━━━━━ DATASET ━━━━━

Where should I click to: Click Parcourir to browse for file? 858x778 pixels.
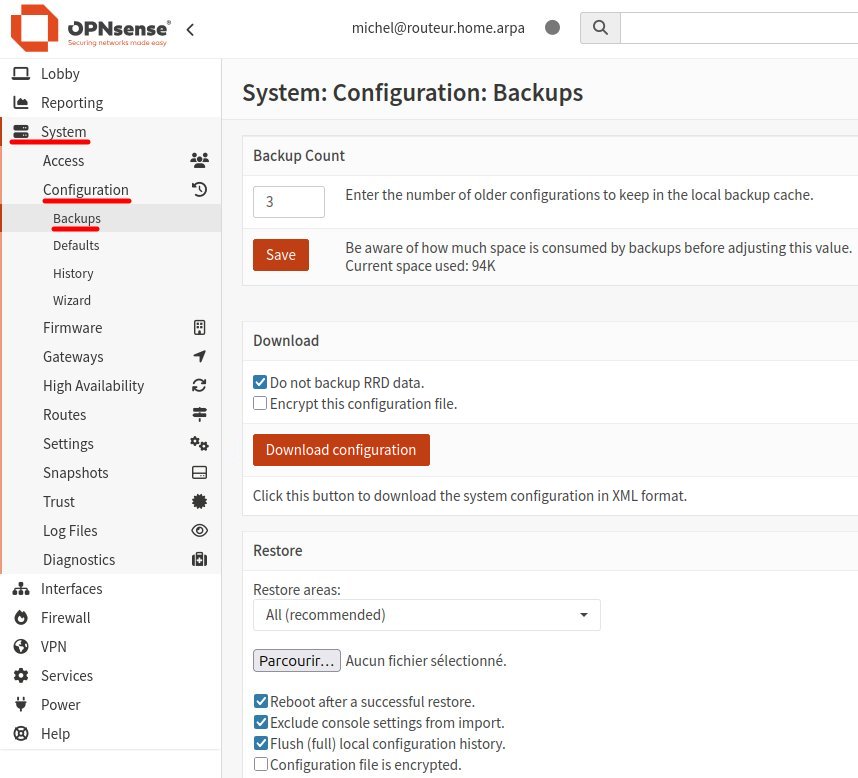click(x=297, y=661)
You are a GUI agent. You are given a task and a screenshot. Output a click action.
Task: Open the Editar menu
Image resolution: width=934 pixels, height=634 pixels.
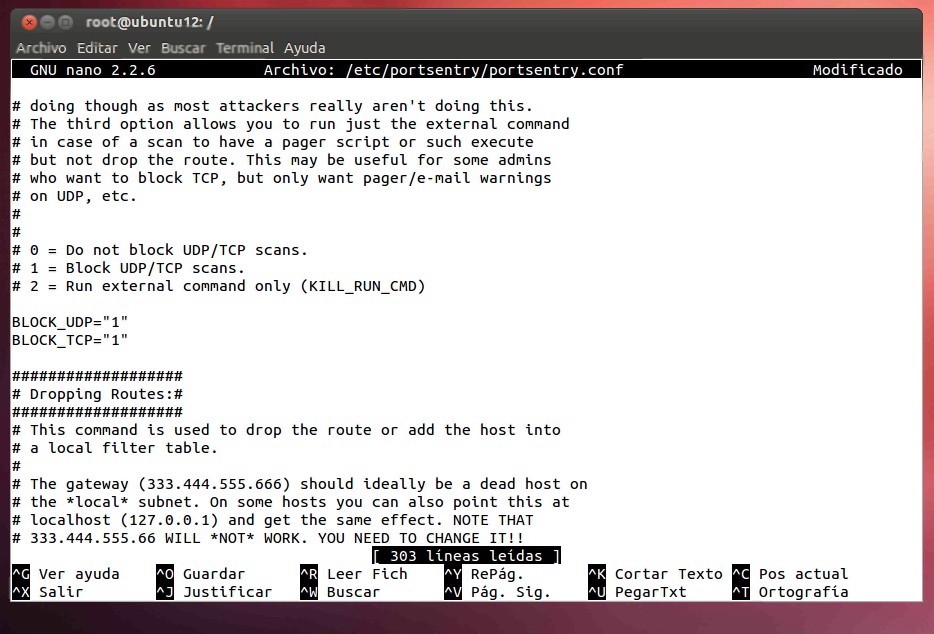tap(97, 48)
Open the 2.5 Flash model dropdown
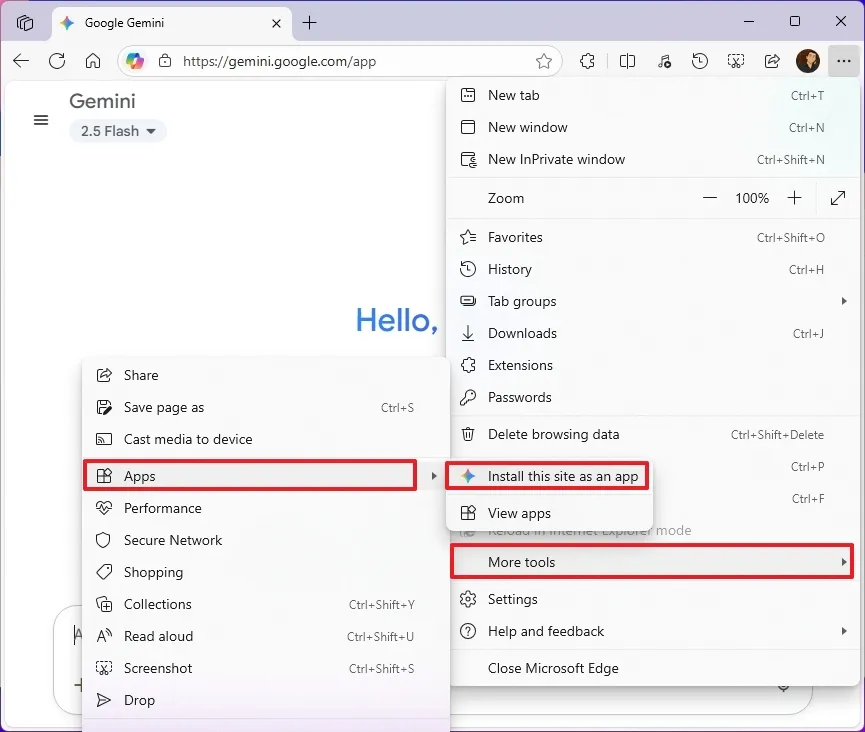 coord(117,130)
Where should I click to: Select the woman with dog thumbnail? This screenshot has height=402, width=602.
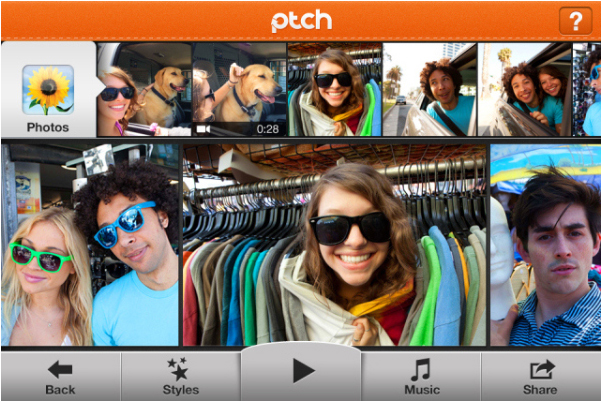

━━━━━

- [TO BE DONE]:
Can you pull every line of text from the records above, word for word, leaving the pictures out of your answer?

- [WORKED SOLUTION]:
Where should I click to: Click Parcourir to browse for file? 858x778 pixels.
click(x=297, y=661)
You are a GUI agent. You are given a task and a screenshot. Output a click action.
Task: Open the Editar menu
Image resolution: width=934 pixels, height=634 pixels.
tap(97, 48)
Open the 2.5 Flash model dropdown
 coord(117,130)
Where should I click to: Select the woman with dog thumbnail? This screenshot has height=402, width=602.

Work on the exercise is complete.